This is not just about suspected "terrorists." This could
be you! "The bill I sign today helps secure this country and it sends a clear message: This nation is patient and decent and fair and we will never back down from threats to our freedom," Bush said. "We are as determined today as we were on the morning of Sept. 12, 2001."
Many Democrats opposed the legislation because they said it eliminated rights of defendants considered fundamental to American values, such as a person’s ability to go to court to protest their detention and the use of coerced testimony as evidence. Bush acknowledged that the law came amid dispute.

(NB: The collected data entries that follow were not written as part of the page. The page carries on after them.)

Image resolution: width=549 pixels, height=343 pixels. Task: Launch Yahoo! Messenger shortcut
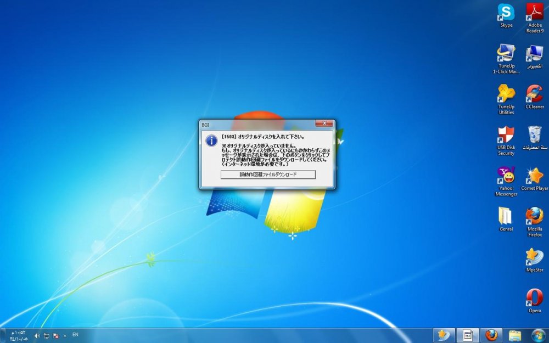click(506, 176)
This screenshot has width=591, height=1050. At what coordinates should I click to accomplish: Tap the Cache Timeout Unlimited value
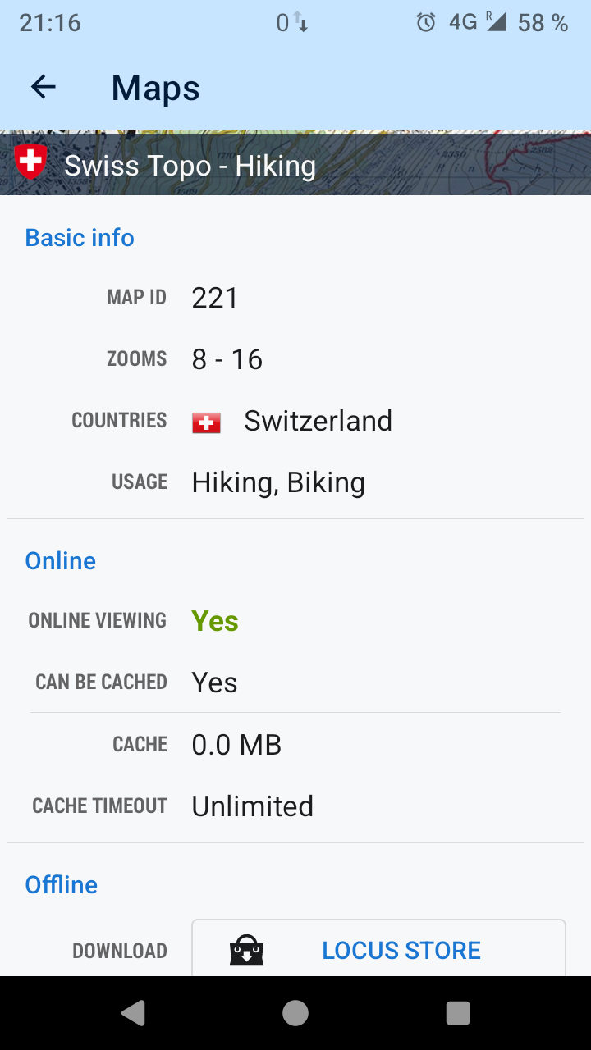coord(253,806)
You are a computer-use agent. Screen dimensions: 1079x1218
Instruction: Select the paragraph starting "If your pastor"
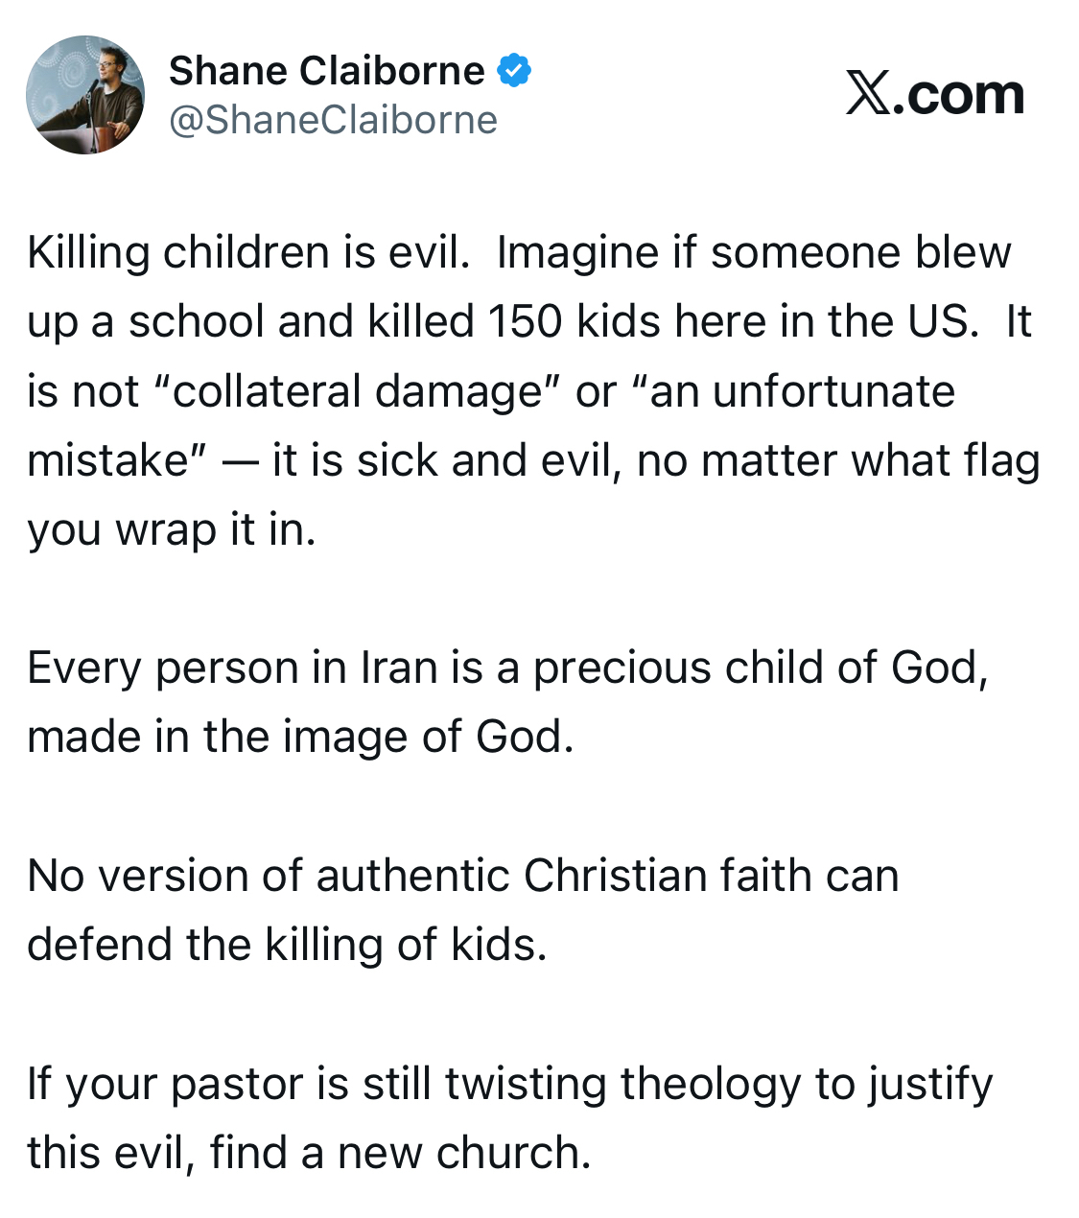(509, 1117)
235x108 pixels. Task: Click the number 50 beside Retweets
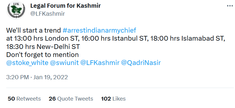point(11,99)
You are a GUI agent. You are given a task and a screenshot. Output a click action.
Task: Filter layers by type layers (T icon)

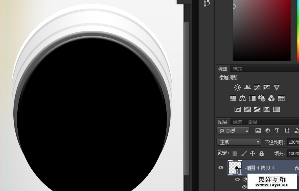coord(277,131)
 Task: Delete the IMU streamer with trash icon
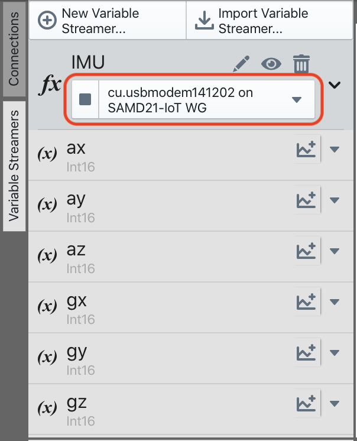301,63
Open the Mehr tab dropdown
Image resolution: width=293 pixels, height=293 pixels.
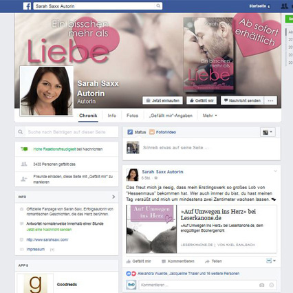click(210, 116)
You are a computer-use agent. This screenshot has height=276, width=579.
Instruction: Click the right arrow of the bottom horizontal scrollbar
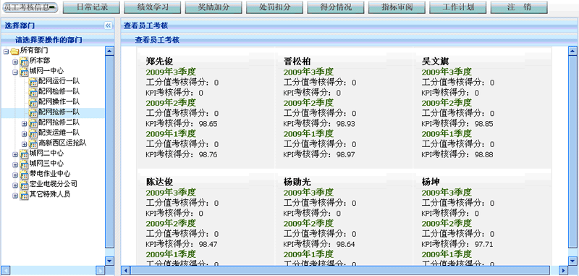point(564,270)
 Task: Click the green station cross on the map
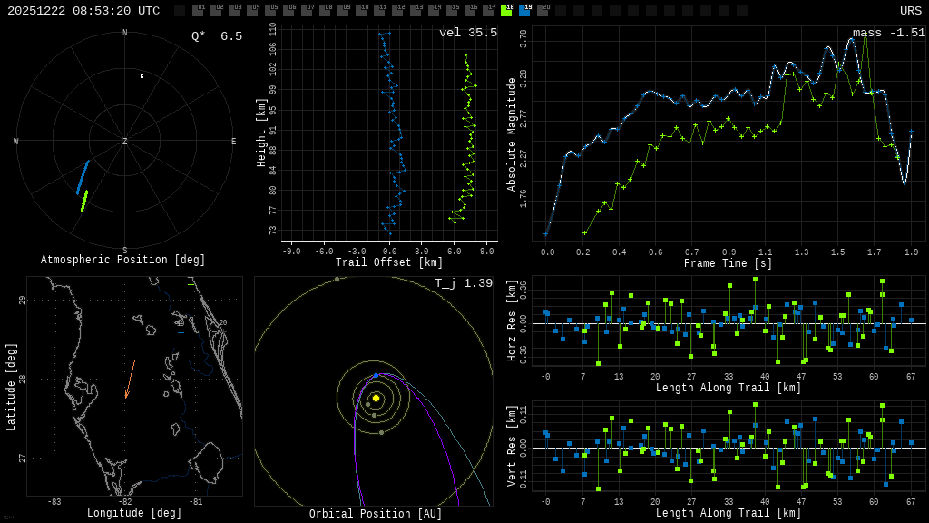point(191,285)
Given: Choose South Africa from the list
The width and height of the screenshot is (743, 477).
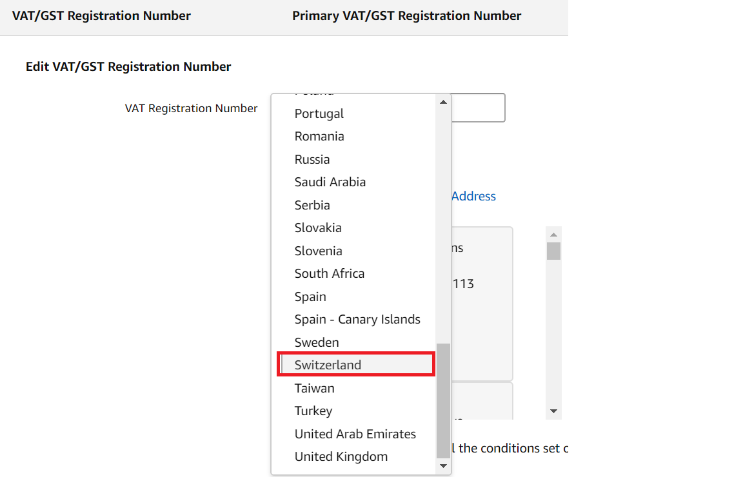Looking at the screenshot, I should [x=330, y=273].
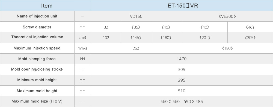Select the kN unit cell

(x=82, y=59)
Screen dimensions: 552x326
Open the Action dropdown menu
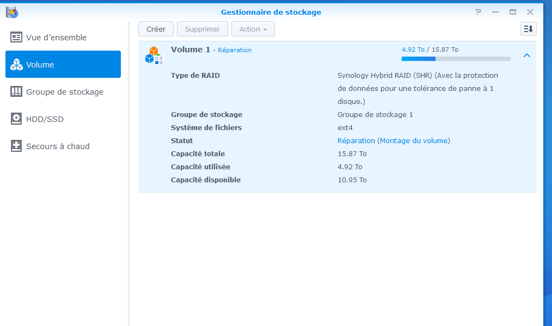tap(253, 29)
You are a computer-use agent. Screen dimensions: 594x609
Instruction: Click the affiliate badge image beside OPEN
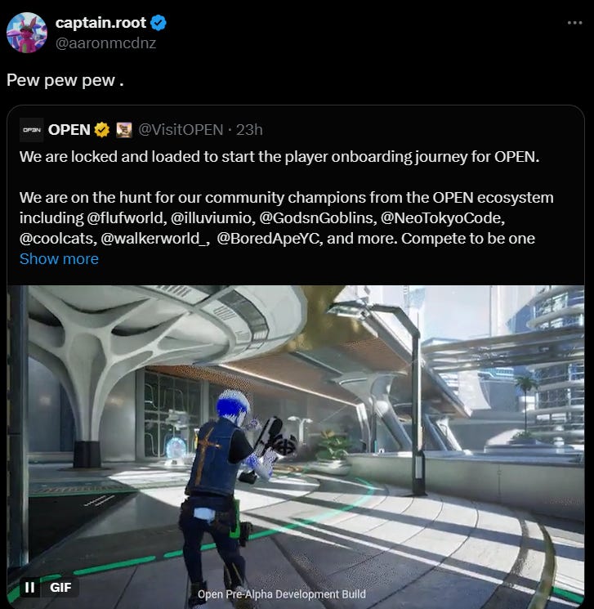point(124,130)
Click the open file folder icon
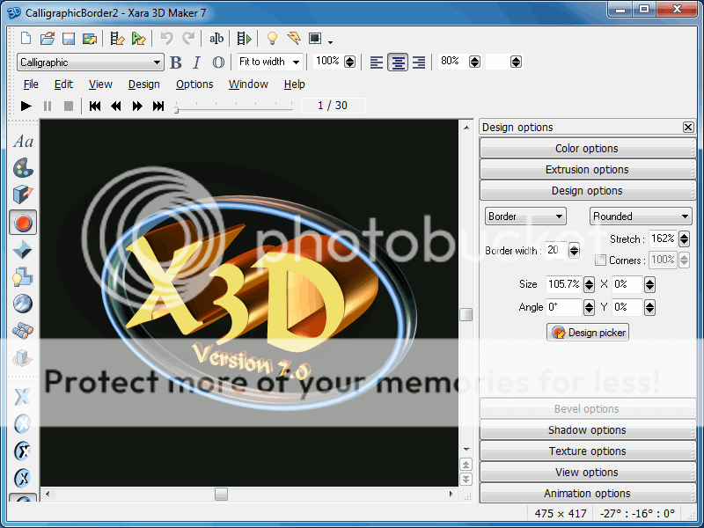 [48, 39]
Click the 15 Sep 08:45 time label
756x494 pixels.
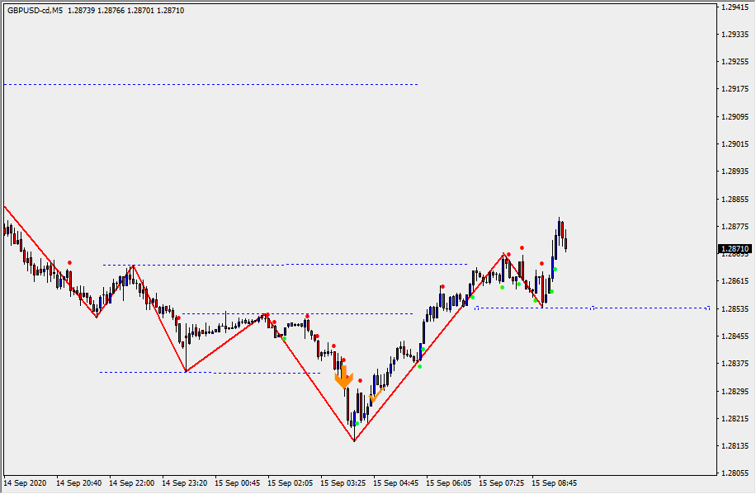point(554,482)
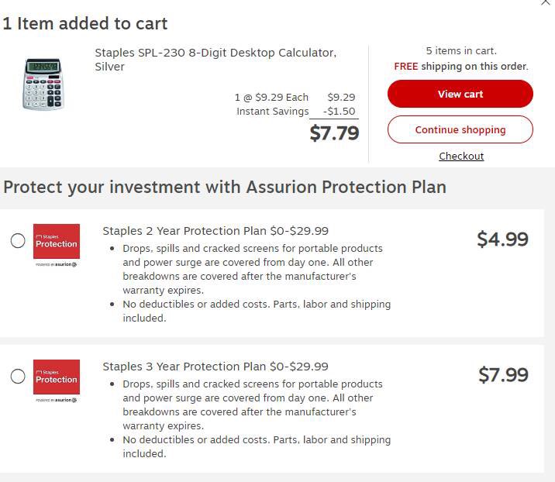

"Over the past few months, the debate over this bill has been heated and the questions raised can seem complex," he said. "Yet, with the distance of history, the questions will be narrowed and few. Did this generation of Americans take the threat seriously? And did we do what it takes to defeat that threat?"
The American Civil Liberties Union said the new law is "one of the worst civil liberties measures ever enacted in American history."
"The president can now, with the approval of Congress, indefinitely hold people without charge, take away protections against horrific abuse, put people on trial based on hearsay evidence, authorize trials that can sentence people to death based on testimony literally beaten out of witnesses, and slam shut the courthouse door for habeas petitions," said ACLU Executive Director Anthony D. Romero.
"Nothing could be further from the American values we all hold in our hearts than the Military Commissions Act," he said.
The swift implementation of the law is a rare bit of good news for Bush as casualties mount in Iraq in daily violence. Lawmakers are increasingly calling for a change of strategy and political anxieties are jeopardizing Republican’s chances of hanging onto control of Congress.
Bush needed the legislation because the Supreme Court in June said the administration’s plan for trying detainees in military tribunals violated U.S. and international law.
The legislation, which sets the rules for court proceedings, applies to those selected by the military for prosecution and leaves mostly unaffected the majority of the 14,000 prisoners in U.S. custody, most of whom are in Iraq.